Treatment after Traumatic Shoulder Dislocation. A Systematic Review.

The shoulder is the most commonly dislocated large joint and it is often occurred by additional soft tissue injuries such as labral tears. Dislocations can occur in two directions: anterior and posterior with trauma being the leading cause of injury. Most often the trauma is from a posterolateral force on the shoulder with the arm in an abducted, externally rotated and extended position, dislocating the shoulder anteriorly. There are many other factors and causes which can contribute to a dislocation however let’s focus on trauma.

What does a dislocated shoulder look like?

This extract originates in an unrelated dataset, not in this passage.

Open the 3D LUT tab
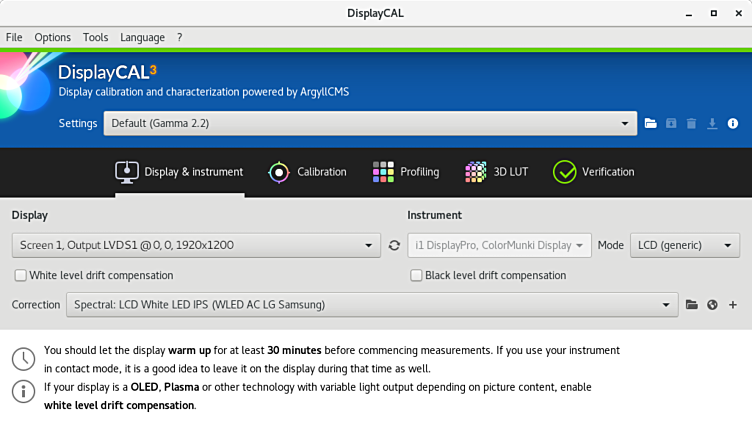Screen dimensions: 752x423 tap(496, 172)
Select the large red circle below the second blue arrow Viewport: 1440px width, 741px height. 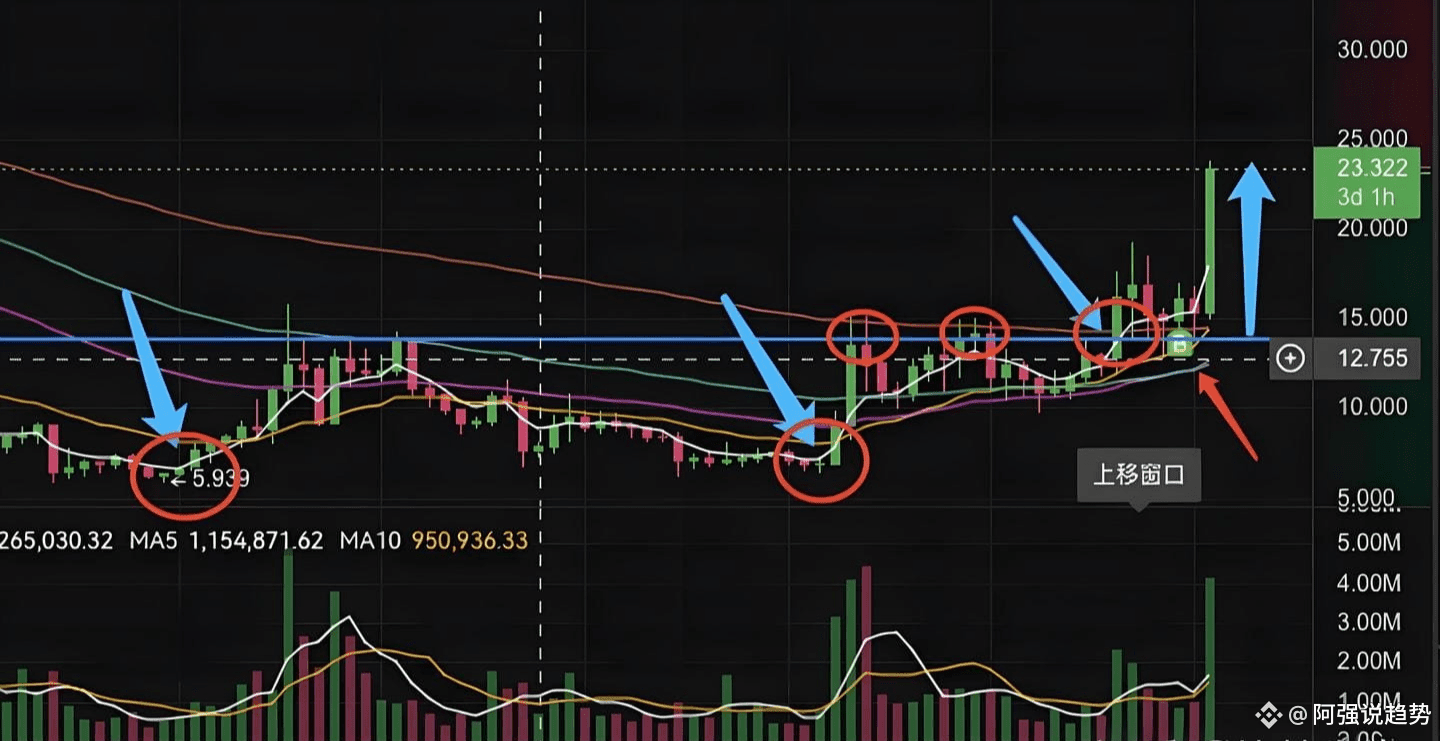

If you dislocate your shoulder, let’s say on the rugby field, there is usually only one treatment option and that is a closed reduction. This can happen immediately or once you arrive at a hospital in the emergency department either way it is potentially risky as may caused secondary damage. Interestingly there are over 20 different manoeuvres described for how to reduce a dislocated shoulder. If you’re interested in what technique to use and when to use it then there is a technical report linked below. *Disclaimer this article in no way suggests you should perform a reduction unless you have undergone appropriate training and have experience.*

How do you Reduce a Dislocated Shoulder?

The main risk associated with closed reductions are recurrent subluxation and chronic instability, because of this there is growing argument that first time dislocations should be managed surgically with stabilisation techniques especially with labral damage. However there is inconclusive evidence to suggest whether or not this is the right approach to take.

This systematic review by Kavaja et al aimed to begin to answer this question. The researchers performed a review of 22 RCT’s which compared any intervention after first-time traumatic dislocation or chronic post-traumatic instability.

Results from the systematic review suggest that there was moderate quality evidence suggesting labrum repair reduced risk of future dislocations. There was also good evidence suggesting that around 47% of patients that did not have surgery did not experience redislocation.

In essence the take away clinical message is that around half of patients who receive physiotherapy  did not redislocate their shoulder and if they do develop chronic instability surgery should be considered. Clearly this is only relevant for those patients who have this mechanism of injury and non-complicated dislocations.